Since the rate cut last month, markets have been on the fritz, under pressure from the U.S.-China trade tensions and signs of a global slowdown. That has worsened a host of market indicators, from stock to corporate bond prices, that influence economic growth.
Fed Chair Jerome Powell's unwillingness to commit to more easing at his press conference following the rate cut on July 31 was not a primary cause of the market swings, but it did not help matters either, investors said.
Policymakers had wanted to soothe markets, making it easier to borrow and giving people more reason to spend. Yet Goldman Sachs' measure of financial conditions is now tighter than before the July rate cut, though the index has eased over the course of the year as central bankers effectively committed to not raising rates any more.
"My biggest concern is the efficacy of cuts or lower rates," said Jason Brady, chief executive officer of Thornburg Investment Management. "The Fed has a very variable economic backdrop, which is less supportive of 2% inflation or a whole lot of real growth."
INFLATION CONCERNS
The Fed also hopes a rate cut will help it hit the 2% inflation target that is has been undershooting. At their recent policy meetings, some Fed officials have fretted that people might be starting to think that inflation is falling, which in theory could cause prices to stall.
Weak inflation could hold back wage growth and spending and also force interest rates down to zero. That would leave officials with few tools to encourage more growth and restore the economy during the next downturn.
Philadelphia Fed President Patrick Harker told reporters earlier this year that if inflation goes below 2% "for a long time and keeps drifting down, most likely expectations are going to drift down too." But he said the exact relationship between those expectations and future inflation is not fully understood. "There are lots of different theories.

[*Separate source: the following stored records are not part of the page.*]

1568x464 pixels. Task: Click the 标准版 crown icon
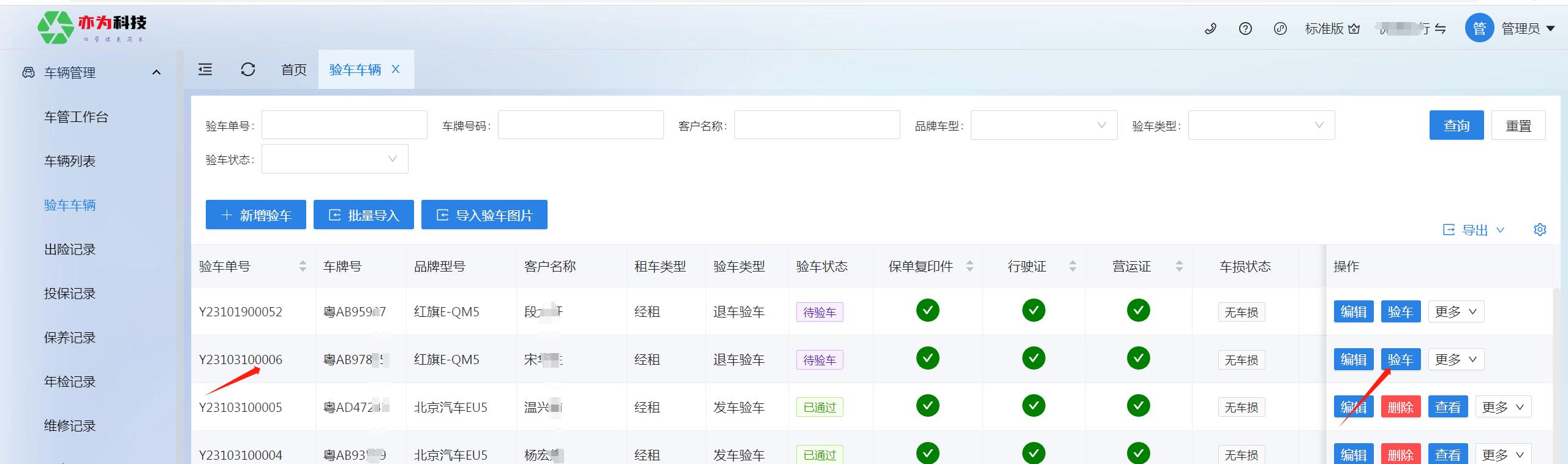point(1354,29)
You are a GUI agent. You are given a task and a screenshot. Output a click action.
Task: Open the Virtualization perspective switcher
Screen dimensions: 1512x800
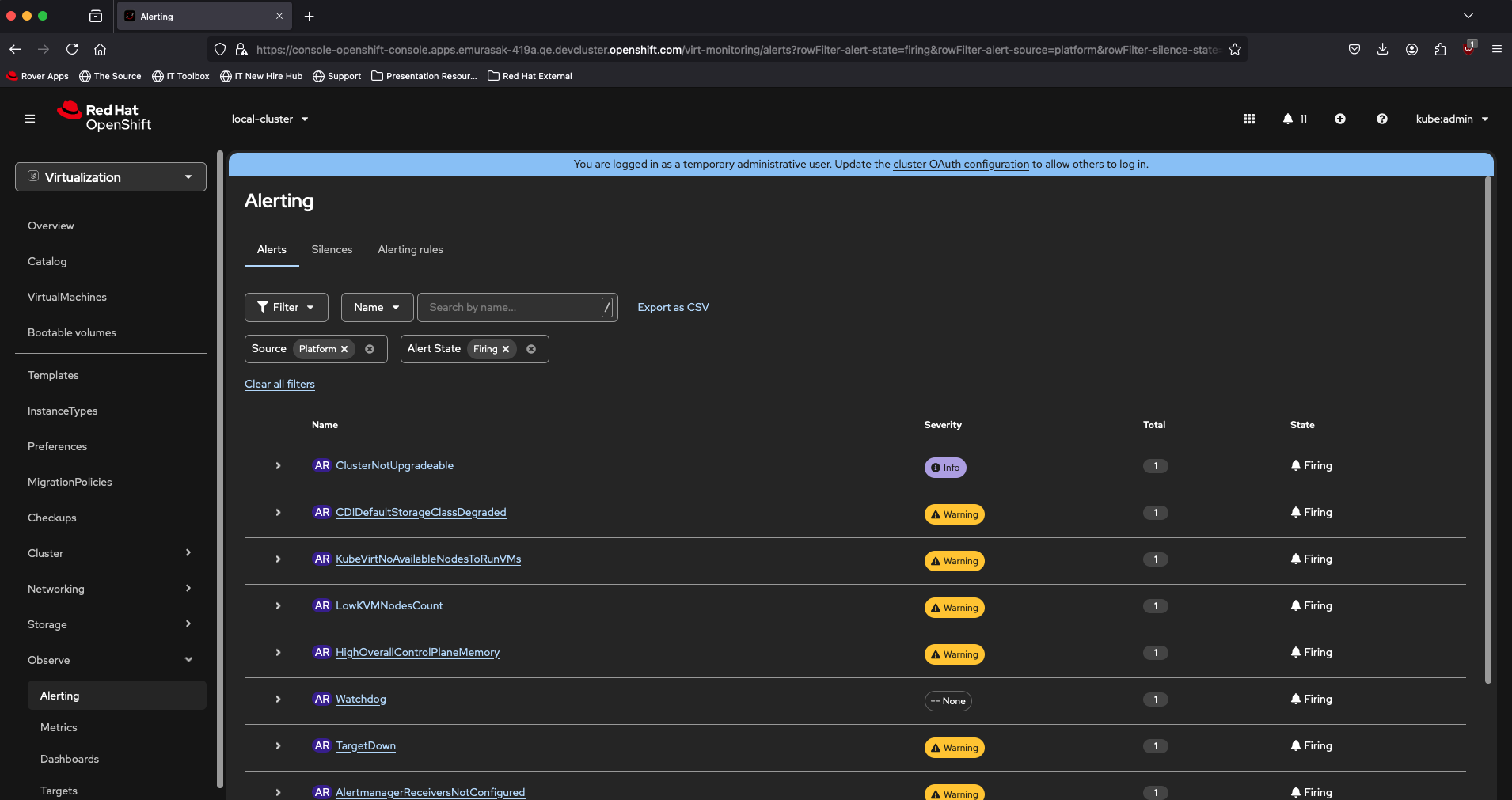[x=111, y=177]
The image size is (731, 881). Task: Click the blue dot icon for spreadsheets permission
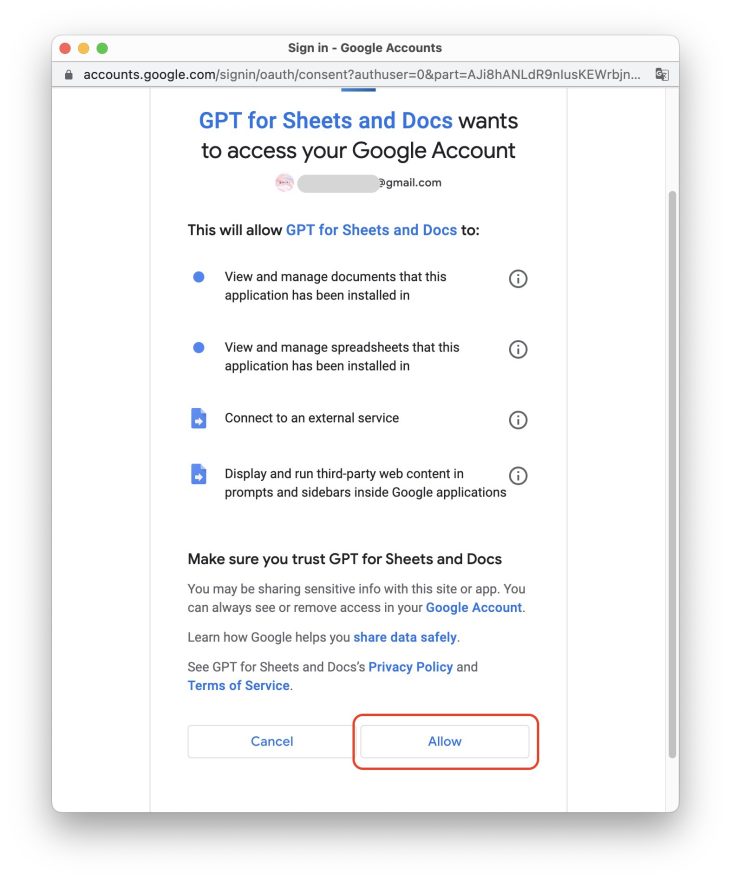tap(197, 346)
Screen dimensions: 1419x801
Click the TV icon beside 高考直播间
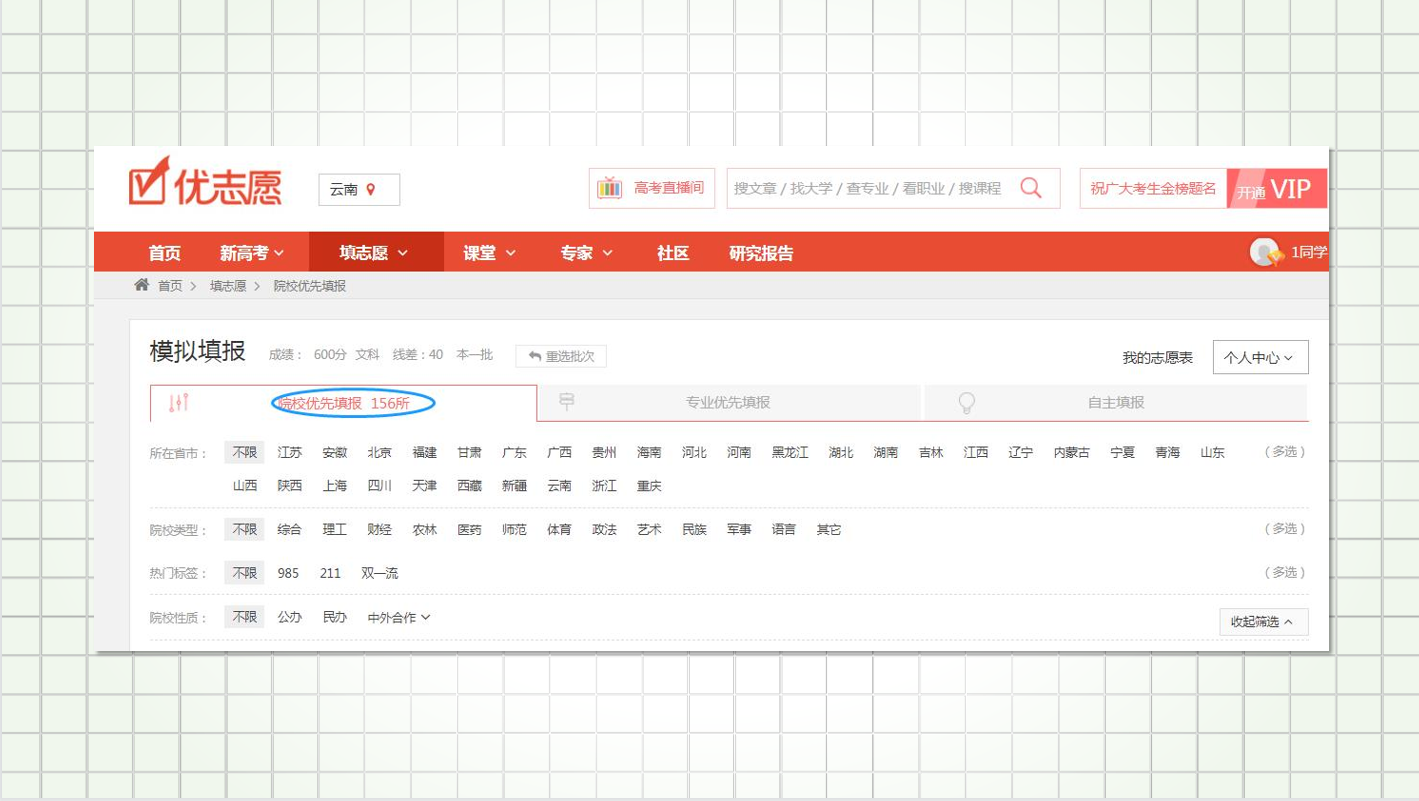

We don't really know."
There are signs in official data that inflation may be perking up and that some of the recent misses have been based on temporary factors.
Still, investors are not viewing the Fed's inflation-boosting efforts as particularly credible.
The inflation level expected over a five-year period starting in 2024 sank to a two-year low of 1.71% after the Fed's recent rate cut, according to a closely watched gauge based on market prices.
Risk-averse investors bought so many 30-year Treasury bonds in recent days that they pushed yields to a record low of 1.916%, which translates to a high price for an inflation-sensitive bond that could shed value if dollars keep losing purchasing power.
"What the market is pricing in for future inflation expectation is simply too low," said Leslie Falconio, a senior strategist at UBS Global Wealth Management. "You'll see a greater shift in a rise in inflation due to tariffs and due to more Fed easing taking place."
Clearly not everyone is convinced. Adam Posen, a former Bank of England policymaker and the current president of the Peterson Institute for International Economics, said policymakers have failed to spur inflation and may be too focused on trying to get investors and other people to lift inflation expectations in a world where other pressures could be keeping prices in check.
"Inflation targeting is just too obsessed with this expectations-driven view," Posen said.
Still, years of moderate inflation may be taking hold in how people see the economy. Bond markets' diminished growth and inflation outlooks are even more striking given their high expectations for the Fed to act. Investors are pricing in cuts at each of the rate-setting Federal Open Market Committee's (FOMC) three remaining meetings this year, according to CME Group's FedWatch Tool.
"There is market confidence the FOMC will continue to lower rates and provide monetary policy accommodation, but there is no conviction that this will lead to actual inflationary pressure," analysts at BMO Capital Markets said in a recent research note.